● **SET PROBLEM A**: Print the lines of the records from the line with "coordinates (1502, 425)." up to and including the line with "What do you see at coordinates (146, 36)", reproducing each one without change.
begin DOCUMENT SECTION
FRAILTY

LA MAMA March 8-12, 2017

Written and directed by Sue Ingleton

Fittingly, the play FRAILTY premiered at La Mama in Carlton on International Women’s Day, Wednesday March 8th. The day where women’s achievements are extolled and female exploitation is lamented.

Using the device of exploring the women in “Hamlet”, legendary playwright/director, Sue Ingleton clearly demonstrates that, in some ways, the plight of many women remains unchanged since 1605 when Shakespeare wrote the play. Although much has changed for the better, we still have domestic violence, incest, sexual abuse, lack of respect, youth suicide and, in many fields, male domination and manipulation – just as Ophelia and Hamlet’s mother, Gertrude experienced way back then.

This topic could have been a heavy – going polemic. But it was absolutely riveting – at times hilarious , outrageous and at other times, gut-wrenching. This was due to the fact that we were watching the creative output of three mature-aged women – writer /director, Sue Ingleton and actors, Bev Geldard and Bridget Haylock. These are women who have lived life fully and honed their respective writing,directing, comedic and acting skills over many years.
end DOCUMENT SECTION
● **SET PROBLEM B**:
Answer these questions about the review:
(i) On what day did FRAILTY premiere at La Mama?
(ii) In what year does the review say Shakespeare wrote "Hamlet"?
(iii) Which two actors appeared in the production?
begin DATA LISTING
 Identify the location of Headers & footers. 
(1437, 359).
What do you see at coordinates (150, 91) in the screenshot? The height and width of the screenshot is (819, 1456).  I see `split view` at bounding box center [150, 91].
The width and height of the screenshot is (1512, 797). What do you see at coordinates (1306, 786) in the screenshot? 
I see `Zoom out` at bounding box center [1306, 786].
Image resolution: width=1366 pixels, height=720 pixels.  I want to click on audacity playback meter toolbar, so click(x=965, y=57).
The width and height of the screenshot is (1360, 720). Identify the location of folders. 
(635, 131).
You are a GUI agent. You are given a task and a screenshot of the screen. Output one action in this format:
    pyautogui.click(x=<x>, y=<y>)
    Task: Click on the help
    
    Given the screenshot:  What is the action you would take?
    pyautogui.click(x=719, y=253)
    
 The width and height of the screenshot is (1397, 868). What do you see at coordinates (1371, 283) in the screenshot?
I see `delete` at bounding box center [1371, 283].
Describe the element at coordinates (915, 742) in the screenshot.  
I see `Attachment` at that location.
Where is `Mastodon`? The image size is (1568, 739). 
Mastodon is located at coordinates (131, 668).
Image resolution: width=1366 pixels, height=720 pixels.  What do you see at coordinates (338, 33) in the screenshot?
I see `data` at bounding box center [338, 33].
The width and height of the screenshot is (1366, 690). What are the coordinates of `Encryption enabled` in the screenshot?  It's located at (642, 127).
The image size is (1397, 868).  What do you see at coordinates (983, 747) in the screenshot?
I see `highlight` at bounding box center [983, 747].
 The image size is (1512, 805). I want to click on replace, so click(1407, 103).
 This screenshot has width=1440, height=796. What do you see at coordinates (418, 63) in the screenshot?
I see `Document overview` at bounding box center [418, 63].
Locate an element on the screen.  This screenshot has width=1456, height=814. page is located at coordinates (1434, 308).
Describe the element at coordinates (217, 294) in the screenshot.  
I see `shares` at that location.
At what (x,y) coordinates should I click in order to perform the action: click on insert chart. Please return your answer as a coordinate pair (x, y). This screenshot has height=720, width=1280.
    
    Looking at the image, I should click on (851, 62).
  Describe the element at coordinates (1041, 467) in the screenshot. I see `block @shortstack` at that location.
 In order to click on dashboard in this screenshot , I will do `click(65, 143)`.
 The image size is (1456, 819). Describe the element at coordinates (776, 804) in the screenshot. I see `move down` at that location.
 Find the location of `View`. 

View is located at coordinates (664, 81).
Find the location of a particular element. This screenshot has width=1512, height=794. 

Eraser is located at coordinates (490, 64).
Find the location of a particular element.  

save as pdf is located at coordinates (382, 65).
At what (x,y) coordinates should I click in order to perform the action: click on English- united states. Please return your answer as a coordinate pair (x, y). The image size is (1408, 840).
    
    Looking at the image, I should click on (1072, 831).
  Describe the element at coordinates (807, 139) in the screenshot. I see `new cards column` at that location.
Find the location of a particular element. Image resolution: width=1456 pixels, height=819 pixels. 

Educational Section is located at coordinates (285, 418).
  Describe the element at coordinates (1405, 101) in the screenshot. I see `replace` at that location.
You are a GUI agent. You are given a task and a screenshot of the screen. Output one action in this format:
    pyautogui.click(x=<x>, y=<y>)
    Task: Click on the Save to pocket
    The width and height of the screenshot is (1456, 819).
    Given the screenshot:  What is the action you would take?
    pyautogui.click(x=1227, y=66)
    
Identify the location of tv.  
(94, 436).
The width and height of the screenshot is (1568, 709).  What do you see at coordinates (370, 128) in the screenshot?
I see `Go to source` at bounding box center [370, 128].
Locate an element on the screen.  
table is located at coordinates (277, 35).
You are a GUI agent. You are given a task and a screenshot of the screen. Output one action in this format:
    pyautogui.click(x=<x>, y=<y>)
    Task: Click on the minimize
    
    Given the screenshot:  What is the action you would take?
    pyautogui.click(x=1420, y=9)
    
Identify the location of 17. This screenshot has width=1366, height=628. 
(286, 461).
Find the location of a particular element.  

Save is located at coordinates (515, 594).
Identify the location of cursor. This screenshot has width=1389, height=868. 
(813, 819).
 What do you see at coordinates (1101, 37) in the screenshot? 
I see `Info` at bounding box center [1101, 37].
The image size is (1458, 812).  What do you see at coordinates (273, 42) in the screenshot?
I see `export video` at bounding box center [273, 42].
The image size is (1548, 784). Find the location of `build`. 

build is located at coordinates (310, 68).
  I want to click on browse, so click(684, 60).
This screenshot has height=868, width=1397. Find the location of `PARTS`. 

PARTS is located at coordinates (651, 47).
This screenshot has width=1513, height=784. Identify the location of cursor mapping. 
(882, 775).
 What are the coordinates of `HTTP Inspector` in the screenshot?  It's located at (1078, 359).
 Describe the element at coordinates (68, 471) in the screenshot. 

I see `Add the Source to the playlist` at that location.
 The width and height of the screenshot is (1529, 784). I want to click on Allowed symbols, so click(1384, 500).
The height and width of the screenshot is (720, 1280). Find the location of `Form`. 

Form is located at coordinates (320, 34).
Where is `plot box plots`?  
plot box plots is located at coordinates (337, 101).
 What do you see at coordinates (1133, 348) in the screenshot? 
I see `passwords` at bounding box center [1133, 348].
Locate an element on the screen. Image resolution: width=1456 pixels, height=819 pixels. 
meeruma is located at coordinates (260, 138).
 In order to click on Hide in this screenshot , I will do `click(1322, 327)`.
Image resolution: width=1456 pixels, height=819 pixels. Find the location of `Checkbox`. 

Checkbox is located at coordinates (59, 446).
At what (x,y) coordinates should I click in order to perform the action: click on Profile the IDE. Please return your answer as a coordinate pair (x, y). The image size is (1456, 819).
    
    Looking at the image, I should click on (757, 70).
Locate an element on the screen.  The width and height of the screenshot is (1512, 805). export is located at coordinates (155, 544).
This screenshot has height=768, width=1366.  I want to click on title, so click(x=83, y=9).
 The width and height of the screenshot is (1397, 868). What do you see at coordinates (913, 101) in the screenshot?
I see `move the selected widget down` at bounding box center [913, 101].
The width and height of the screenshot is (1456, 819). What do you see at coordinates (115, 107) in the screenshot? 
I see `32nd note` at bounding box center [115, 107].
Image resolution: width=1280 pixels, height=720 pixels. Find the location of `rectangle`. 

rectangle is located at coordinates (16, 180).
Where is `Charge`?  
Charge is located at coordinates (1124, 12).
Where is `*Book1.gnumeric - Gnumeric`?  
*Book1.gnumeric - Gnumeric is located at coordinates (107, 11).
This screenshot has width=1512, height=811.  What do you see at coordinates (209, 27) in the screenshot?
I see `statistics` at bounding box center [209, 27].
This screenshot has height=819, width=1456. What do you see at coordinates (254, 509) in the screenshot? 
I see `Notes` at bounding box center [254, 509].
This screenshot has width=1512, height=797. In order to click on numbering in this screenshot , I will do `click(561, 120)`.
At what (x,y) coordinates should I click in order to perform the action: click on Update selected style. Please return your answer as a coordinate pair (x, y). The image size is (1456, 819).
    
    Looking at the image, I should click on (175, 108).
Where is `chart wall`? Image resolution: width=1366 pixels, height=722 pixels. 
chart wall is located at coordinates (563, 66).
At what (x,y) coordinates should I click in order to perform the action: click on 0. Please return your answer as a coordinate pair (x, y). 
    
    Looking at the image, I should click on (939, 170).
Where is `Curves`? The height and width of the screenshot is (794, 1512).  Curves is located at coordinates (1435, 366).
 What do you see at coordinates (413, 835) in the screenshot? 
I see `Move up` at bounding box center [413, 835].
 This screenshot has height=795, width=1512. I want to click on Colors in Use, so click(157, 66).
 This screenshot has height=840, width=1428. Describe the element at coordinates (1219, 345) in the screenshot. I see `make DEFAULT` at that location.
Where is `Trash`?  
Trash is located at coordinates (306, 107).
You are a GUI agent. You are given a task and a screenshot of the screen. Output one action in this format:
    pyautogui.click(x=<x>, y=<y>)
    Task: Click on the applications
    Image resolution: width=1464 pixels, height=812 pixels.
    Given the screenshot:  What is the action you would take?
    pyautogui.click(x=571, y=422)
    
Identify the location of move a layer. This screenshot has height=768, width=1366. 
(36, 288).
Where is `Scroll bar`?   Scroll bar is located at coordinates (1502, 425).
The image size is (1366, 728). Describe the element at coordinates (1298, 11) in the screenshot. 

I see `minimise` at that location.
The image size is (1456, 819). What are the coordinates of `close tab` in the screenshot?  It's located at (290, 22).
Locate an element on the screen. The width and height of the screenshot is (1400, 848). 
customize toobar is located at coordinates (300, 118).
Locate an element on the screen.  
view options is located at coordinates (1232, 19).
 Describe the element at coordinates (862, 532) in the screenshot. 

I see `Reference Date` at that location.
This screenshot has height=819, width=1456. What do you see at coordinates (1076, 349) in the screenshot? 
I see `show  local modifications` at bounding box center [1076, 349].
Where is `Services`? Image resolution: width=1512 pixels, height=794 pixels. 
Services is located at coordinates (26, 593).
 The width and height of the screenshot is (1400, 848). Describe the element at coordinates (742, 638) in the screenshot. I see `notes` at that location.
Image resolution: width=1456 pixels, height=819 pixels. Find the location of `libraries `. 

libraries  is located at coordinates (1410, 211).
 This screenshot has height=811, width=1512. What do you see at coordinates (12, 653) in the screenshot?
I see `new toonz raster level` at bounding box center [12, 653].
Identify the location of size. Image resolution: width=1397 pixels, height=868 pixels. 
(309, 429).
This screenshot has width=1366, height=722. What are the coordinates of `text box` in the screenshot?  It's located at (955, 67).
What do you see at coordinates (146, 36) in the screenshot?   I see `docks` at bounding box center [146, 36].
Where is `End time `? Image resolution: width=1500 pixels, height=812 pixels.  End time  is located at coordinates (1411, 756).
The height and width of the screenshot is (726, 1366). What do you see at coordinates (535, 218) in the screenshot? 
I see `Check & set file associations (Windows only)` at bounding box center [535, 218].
end DATA LISTING
● **FINAL RESULT A**:
Where is `Scroll bar`?   Scroll bar is located at coordinates (1502, 425).
The image size is (1366, 728). Describe the element at coordinates (1298, 11) in the screenshot. 

I see `minimise` at that location.
The image size is (1456, 819). What are the coordinates of `close tab` in the screenshot?  It's located at (290, 22).
Locate an element on the screen. The width and height of the screenshot is (1400, 848). 
customize toobar is located at coordinates (300, 118).
Locate an element on the screen.  
view options is located at coordinates (1232, 19).
 Describe the element at coordinates (862, 532) in the screenshot. 

I see `Reference Date` at that location.
This screenshot has height=819, width=1456. What do you see at coordinates (1076, 349) in the screenshot? 
I see `show  local modifications` at bounding box center [1076, 349].
Where is `Services`? Image resolution: width=1512 pixels, height=794 pixels. 
Services is located at coordinates (26, 593).
 The width and height of the screenshot is (1400, 848). Describe the element at coordinates (742, 638) in the screenshot. I see `notes` at that location.
Image resolution: width=1456 pixels, height=819 pixels. Find the location of `libraries `. 

libraries  is located at coordinates (1410, 211).
 This screenshot has height=811, width=1512. What do you see at coordinates (12, 653) in the screenshot?
I see `new toonz raster level` at bounding box center [12, 653].
Identify the location of size. Image resolution: width=1397 pixels, height=868 pixels. 
(309, 429).
This screenshot has width=1366, height=722. What are the coordinates of `text box` in the screenshot?  It's located at (955, 67).
What do you see at coordinates (146, 36) in the screenshot?   I see `docks` at bounding box center [146, 36].

● **FINAL RESULT B**:
(i) Wednesday, March 8th, International Women's Day
(ii) 1605
(iii) Bev Geldard and Bridget Haylock